Among the 12-time champion sire's offspring, who have produced 92 Group/Grade 1 wins between them, is the mighty Frankel and John Magnier said Galileo leaves behind him a legacy of unprecedented success.
The decision was taken to euthanise Galileo on humane grounds due to a "chronic, non-responsive, debilitating injury to the near-fore foot".
Magnier, owner of Coolmore Stud and many of Galileo's finest sons and daughters, said: "It is a very sad day, but we all feel incredibly fortunate to have had Galileo here at Coolmore. I would like to thank the dedicated people who looked after him so well all along the way.
"He was always a very special horse to us and was the first Derby winner we had at Ballydoyle in the post-Vincent O'Brien era. I would also like to thank Aidan [O'Brien] and his team for the brilliant job they did with him.
"The effect he is having on the breed through his sons and daughters will be a lasting legacy, and his phenomenal success really is unprecedented."
A son of the multiple champion sire Sadler's Wells out of the 1993 Arc winner Urban Sea, Galileo was a racehorse of the highest calibre with wins in the Derby, Irish Derby and King George in 2001, before finishing second to Fantastic Light in one of the most memorable runnings of the Irish Champion Stakes.
However, his achievements on the track have gone on to be outshone by his career as a stallion, with an endless list of superstars led by the unbeaten Frankel, who is establishing himself as a sire of repute.
Galileo will be inextricably linked with O'Brien, who trained the vast majority of the stallion's runners at Ballydoyle and praised them for their "genuineness" which was "something else".
"He was unique and we will never see the like of him again," O'Brien said. "The determination he put into his stock was something else – that's what made him different.
"You would train a lot of horses, different types of horses who all have different traits, but very few of them, in fact none of them, put that mental trait into their horses the way Galileo did. What he put into their minds, that genuineness, was out of this world."
Mick Kinane, who was in the saddle for five of Galileo's six career wins, said he was up there with the best horses he has ever ridden and couldn't believe how smooth the 2001 Derby win was.
Kinane told the Racing Post: "It's the passing of a great, even my daughter got emotional when she heard he was dead. That shows how much he meant to her. He was a big part of my life in every way and it's sad he didn't get to live it out a bit longer.
"The Derby was very smooth – there was never a moment's bother from the minute we left the gates. We were always in control of what we were doing. It's testament to the horse that it went like that as it's very seldom it happens like that in those big races when you're on one everyone expects to win."
Kinane added: "He was an easy horse to ride. He could take a hold in the early days, and it took him a while to settle him initially as he was very enthusiastic horse. He was always eager to please and was a beautifully balanced horse and very easy to be a part of.
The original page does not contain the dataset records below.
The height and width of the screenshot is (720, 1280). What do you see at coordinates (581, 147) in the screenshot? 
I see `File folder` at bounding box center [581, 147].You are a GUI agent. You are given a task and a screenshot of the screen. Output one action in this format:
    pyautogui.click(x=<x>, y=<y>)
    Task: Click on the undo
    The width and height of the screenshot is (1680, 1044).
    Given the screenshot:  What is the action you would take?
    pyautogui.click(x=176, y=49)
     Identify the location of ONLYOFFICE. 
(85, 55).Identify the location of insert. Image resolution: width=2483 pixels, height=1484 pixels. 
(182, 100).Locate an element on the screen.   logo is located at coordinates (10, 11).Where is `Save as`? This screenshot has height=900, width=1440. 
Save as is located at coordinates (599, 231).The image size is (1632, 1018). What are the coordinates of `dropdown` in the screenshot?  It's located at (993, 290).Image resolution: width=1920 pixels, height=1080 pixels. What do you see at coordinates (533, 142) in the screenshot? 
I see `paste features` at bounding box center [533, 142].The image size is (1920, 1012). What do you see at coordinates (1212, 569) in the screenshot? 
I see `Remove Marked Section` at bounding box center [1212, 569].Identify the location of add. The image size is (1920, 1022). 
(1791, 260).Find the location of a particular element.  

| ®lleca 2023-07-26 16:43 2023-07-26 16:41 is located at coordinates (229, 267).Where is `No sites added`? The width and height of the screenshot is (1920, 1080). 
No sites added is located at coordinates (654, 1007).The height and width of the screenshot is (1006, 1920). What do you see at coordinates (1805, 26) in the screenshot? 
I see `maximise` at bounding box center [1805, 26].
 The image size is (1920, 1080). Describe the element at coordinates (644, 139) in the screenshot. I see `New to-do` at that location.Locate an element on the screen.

"When a horse can win two Derbies and a King George – very few three-year-olds can do that. He has be one of the best I've ever ridden for sure."
'This horse has left some legacy'
Frankie Dettori was the first jockey to inflict a defeat on Galileo, ending his unbeaten record when partnering Fantastic Light to victory in the aforementioned Irish Champion Stakes at Leopardstown, and he paid his own special tribute to him at Newmarket.
Dettori said: "First of all he was an amazing racehorse and he became a revelation as a stallion, he's the sire of sires. We thought Sadler's Wells was great but this horse has left some legacy, I'm telling you. I'm very sad for the Coolmore team, but he's done so much for racing in the last 20 years and we must celebrate him now."
With 92 and counting, the latest coming just hours after his death when Bolshoi Ballet won the Belmont Derby, Galileo has proved to be the most prolific source of Group 1 winners in history since retiring at the end of the 2001 season. His covering fee has been listed as 'private' since 2008, but was believed to be in excess of €500,000.
Among his Group 1 winners are five winners of the Derby, a record in itself, with New Approach, Australia, Ruler Of The World, Anthony Van Dyck and Serpentine emulating their sire.
Other notable offspring of Galileo include Nathaniel, Waldgeist, Found, Love, Magical, Highland Reel, Teofilo, Minding and many more.
Galileo's influence stretched into the auction ring too, with yearlings routinely fetching seven figures when offered for sale.
They were topped by Al Naamah, who was bought as a yearling for 5,000,000gns (£5.25m/€6.15m) by Sheikh Joaan Al Thani's Al Shaqab Racing in 2013, while Marsha was snapped up by the Coolmore partners for 6,000,000gns (£6.3m/€7m) in 2017 to be covered by the sire after he was shown to suit sprinting mares.